We often take our “SoftwareSerial” libraries for granted, and don’t investigate what goes on under the hood — until they fail us, at least. Would you like to learn how to harness the power of interrupt-driven bitbanging? [Jim Mack] teaches us how to make our protocol implementations fly using the LTC protocol as a springboard.
LTC (Linear/[Longitudinal] TimeCode) is a widely-used and beautifully-crafted protocol that tends to fly under our radar, and is one that hackers could learn plenty from. It’s used for synchronization of audio/video devices during media production and playback. LTC’s signal is almost digital but not quite: it doesn’t need a clock, and it has no polarity. Additionally, it mimics an audio signal really well, you can decode it at any playback speed, and many other benefits and quirks that [Jim] outlines. You do need to maintain the timings, though, and [Jim]’s article shows us how to keep them right while not inconveniencing your primary tasks. STM32F407VET6
Using interrupts means that your main loop gets to do other things, effectively letting you run different kinds of tasks in the background. [Jim] implements an LTC protocol transmitter using interrupts fired off at a defined frequency, doing LTC data processing in the main loop, and the time-critical GPIO wiggling from inside the interrupt handler code. He explains the code structure and the nuances along the way, and in the end, even provides us with source code of a highly capable and configurable LTC transmitter project for us to study and reuse. Be it RF transmitter bitbanging, IR remote signal reception, UART emulation, or any other protocols your MCU lacks peripherals for, this is where you learn to get it working.

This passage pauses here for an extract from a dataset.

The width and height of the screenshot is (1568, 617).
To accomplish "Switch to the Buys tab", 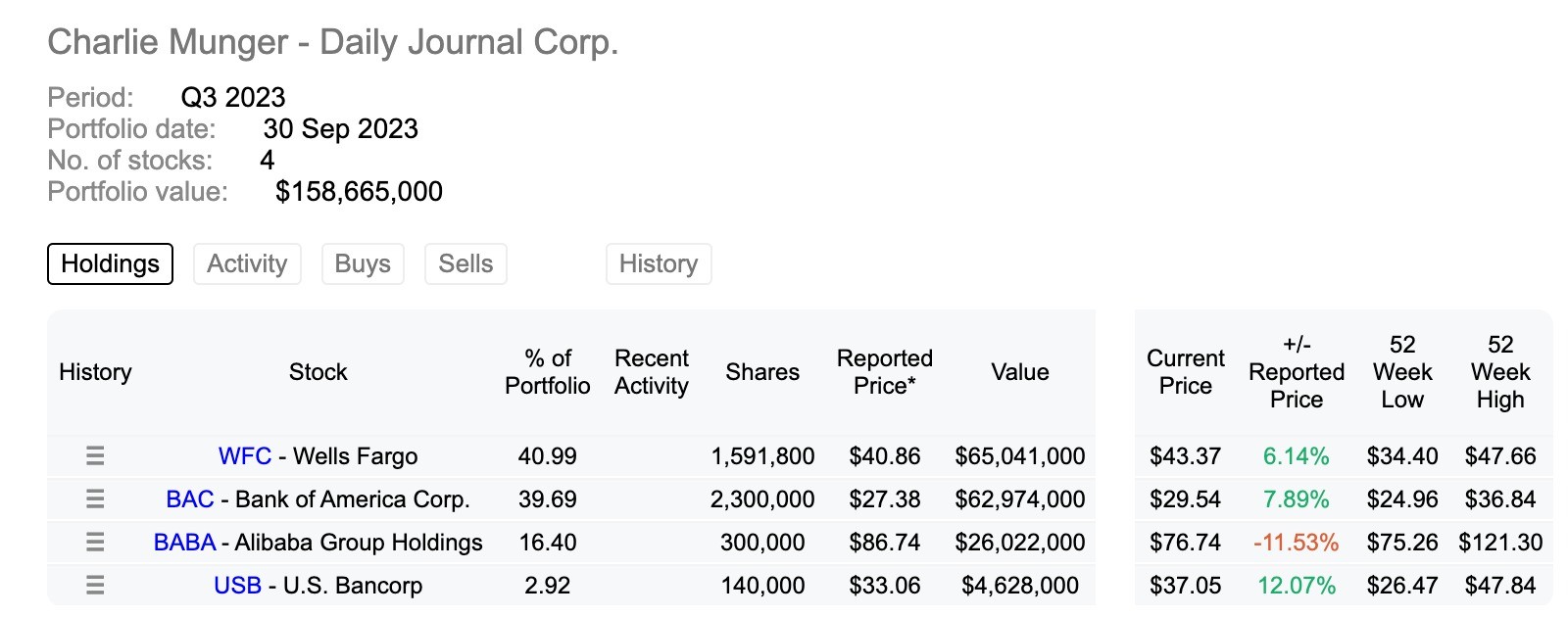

In [Jim]’s previous article, he’s gone to great lengths explaining the fundamentals of precision and accuracy, then putting these theories into practice again, using an ATMega. In the next write-up of this series, he would like to create an LTC decoder, teaching us even more about properly using interrupts for timing-sensitive tasks. We can’t wait!
LTC is not trivial to implement fully, especially when reading it at different speeds and using it to sync tape transports or other hardware. 20+ years ago, the few systems capable of syncing tape machines cost thousands. This article is great; I’m really looking forward to seeing the followup on reading LTC.
I believe the same protocol is used for S/PDIF and AES/EBU.
S/PDIF and AES/EBU use manchester encoding, with a bit of “weirdness” added to synchronize on frames, and manchester always has a transition in the center of a bit.
I’ve also done ISR based serial decoding and the main limits are ISR latency and the speed at which you can handle ISR’s. My application was for catching DCF-77 signals, so with a pulse only once a second it was quite easy on the microcontroller. I already had a clock-tick timer ISR (at either 100Hz or 1kHz, can’t remember) so measuring the pulse with in the ISR was just comparing two numbers. For me, this method had two benefits. Because it fully runs in ISR’s, all code is local there, so it does not complicate the flow of the main program. Also, by measuring the actual pulse widths generated by the DCF-77 radio you can make an estimate of the signal quality.
>LTC’s signal is almost digital but not quite: it doesn’t need a clock, and it has no polarity.
What? How does that make it not digital? Not needing a clock just means it’s asynchronous (like UART), and being polarity insensitive (differential encoding) is a fairly common requirement for line codes.
In fact, from your description and timing diagram, LTC is encoded using ‘Differential Manchester’, a fairly common digital line code.
As the cited article says, it’s actually bi-phase mark encoded, similar to Manchester. It is a digital signal, just adapted for analog transmission and recording. It does require a clock, but not a separate one — it’s self-clocking.
Bi-phase mark encoded is just another name for Manchester. There’s no difference.
>It does require a clock, but not a separate one — it’s self-clocking.
Yes, that’s how just about every asynchronous line code works.
Manchester coding is also called biphase level coding. Biphase mark coding is one form of Differential Manchester. As you say, all such codes share some characteristics.
“it doesn’t need a clock, and it has no polarity.”
That hurts. Should read: “it is self-clocking and DC-free”
I might plan to reverse engineer the one out of a Sinclair Interface 1 expansion ROM, since that can get 19,200 out of a 3.5ish Mhz Z80
A word of warning: every time you do something with interrupts in an Arduino, remember that Arduino “secretly” uses an interrupt to service the millisecond counter and to push bytes into the serial buffer – so you will either mess up Arduino’s internal timekeeping, break delay and serial functions, or Arduino may mess up your ISR timing.
Either you accept that your servo, stepper, etc. routines will be jittery, or you disable the other interrupts and risk causing weird bugs with almost everything you do with various Arduino libraries.